When your baby is latched on successfully, you'll feel a gentle pulling sensation on your breast — rather than a pinching or biting sensation on your nipple. Your breasts may feel firm or full before the feeding, and softer or emptier afterward. Look for your baby to gain weight steadily, produce six to eight wet diapers a day and be content between feedings. Your baby's stools will become yellow, seedy and loose.

Take care of your nipples

After each feeding, it's OK to let the milk dry naturally on your nipple. If you're in a hurry, gently pat your nipple dry. To keep your nipples dry between feedings, change bra pads often.

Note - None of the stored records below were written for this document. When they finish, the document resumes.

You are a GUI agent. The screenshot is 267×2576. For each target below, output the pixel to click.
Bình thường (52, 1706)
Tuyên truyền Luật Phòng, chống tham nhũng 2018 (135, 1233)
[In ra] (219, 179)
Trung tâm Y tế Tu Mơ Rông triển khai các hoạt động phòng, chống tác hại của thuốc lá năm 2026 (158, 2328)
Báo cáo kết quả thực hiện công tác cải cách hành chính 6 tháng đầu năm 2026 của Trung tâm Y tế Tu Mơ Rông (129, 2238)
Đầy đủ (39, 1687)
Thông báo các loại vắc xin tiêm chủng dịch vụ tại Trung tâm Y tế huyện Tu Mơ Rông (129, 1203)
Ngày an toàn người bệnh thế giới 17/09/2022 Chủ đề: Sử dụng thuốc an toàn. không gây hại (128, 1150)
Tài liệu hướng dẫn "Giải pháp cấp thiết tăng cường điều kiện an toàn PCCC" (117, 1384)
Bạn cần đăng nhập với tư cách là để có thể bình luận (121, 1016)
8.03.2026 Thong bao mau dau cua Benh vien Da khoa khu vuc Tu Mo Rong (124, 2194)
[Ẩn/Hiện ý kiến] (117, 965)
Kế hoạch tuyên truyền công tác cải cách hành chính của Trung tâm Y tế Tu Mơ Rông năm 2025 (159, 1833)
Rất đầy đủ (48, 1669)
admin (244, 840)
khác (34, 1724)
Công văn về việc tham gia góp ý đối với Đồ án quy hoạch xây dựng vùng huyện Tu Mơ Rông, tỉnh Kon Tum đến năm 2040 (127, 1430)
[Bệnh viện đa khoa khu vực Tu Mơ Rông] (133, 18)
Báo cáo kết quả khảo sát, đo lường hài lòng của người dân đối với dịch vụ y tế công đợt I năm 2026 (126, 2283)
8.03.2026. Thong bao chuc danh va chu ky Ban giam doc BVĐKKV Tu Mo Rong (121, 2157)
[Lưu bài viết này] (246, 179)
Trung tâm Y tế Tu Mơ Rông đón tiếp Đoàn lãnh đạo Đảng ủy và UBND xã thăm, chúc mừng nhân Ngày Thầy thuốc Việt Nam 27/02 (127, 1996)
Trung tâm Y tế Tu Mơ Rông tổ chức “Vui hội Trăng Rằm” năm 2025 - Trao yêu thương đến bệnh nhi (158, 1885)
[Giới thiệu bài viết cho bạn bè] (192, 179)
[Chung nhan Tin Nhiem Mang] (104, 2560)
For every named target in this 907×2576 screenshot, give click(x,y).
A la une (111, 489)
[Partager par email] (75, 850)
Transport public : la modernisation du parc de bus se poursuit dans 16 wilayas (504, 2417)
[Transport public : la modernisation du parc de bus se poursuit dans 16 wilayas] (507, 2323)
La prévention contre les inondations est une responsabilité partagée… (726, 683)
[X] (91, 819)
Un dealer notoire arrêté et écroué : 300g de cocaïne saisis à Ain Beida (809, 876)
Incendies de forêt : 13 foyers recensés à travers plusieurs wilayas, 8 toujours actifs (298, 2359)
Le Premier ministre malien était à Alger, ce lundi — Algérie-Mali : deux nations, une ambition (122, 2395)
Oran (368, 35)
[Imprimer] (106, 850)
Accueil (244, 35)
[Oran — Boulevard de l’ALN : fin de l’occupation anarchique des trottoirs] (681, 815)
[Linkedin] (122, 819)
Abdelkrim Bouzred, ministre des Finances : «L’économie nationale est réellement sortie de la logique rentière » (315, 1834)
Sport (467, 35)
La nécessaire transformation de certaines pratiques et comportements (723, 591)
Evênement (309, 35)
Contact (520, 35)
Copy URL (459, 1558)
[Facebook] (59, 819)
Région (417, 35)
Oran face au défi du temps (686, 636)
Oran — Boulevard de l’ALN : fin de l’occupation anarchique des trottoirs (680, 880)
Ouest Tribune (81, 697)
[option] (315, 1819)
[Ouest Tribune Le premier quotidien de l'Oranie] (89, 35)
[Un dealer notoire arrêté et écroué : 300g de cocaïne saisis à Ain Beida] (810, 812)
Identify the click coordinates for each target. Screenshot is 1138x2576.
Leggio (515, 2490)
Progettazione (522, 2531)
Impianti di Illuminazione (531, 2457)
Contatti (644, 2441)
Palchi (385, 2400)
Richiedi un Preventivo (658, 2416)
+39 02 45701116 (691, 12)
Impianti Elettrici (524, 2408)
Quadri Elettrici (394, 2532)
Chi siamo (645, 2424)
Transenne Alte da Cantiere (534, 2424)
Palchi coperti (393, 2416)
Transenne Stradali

When you bathe, keep soap, shampoo and other cleansers away from your nipples. If your nipples are dry or cracked, try an ointment containing lanolin. Rubbing olive oil or expressed milk on your nipples may help, too.

Think privacy

Many breast-feeding moms wear loose tops that can be partially unbuttoned — from the bottom up — for feedings. You can also use a receiving blanket to cover yourself and your baby while you're breast-feeding. If you'd like more privacy, ask someone to hold a baby blanket or stand in front of you while you get the baby settled.

Make healthy lifestyle choices

Your lifestyle choices are just as important when you're breast-feeding as they were when you were pregnant.

  • Eat plenty of fruits, vegetables and whole grains.
  • Drink lots of fluids.
  • Rest as much as possible.
  • Only take medication with your doctor's OK.
  • Don't smoke.

Also beware of caffeine and alcohol. Too much caffeine can make your baby irritable and interfere with your baby's sleep. If you choose to have an occasional alcoholic drink, avoid breast-feeding for two hours afterward.

Give it time

If breast-feeding is tougher than you expected, try not to get discouraged. It's OK to have a slow start. As you and your baby get to know each other, breast-feeding will begin to feel more natural.

If you're struggling, ask a lactation consultant or your baby's doctor for help — especially if every feeding is painful or your baby isn't gaining weight. Although your nipples may be tender for the first few weeks, breast-feeding isn't supposed to hurt. If you haven't worked with a lactation consultant, ask your baby's doctor for a referral or check with the obstetrics department at a local hospital. Early support is often the key to breast-feeding success.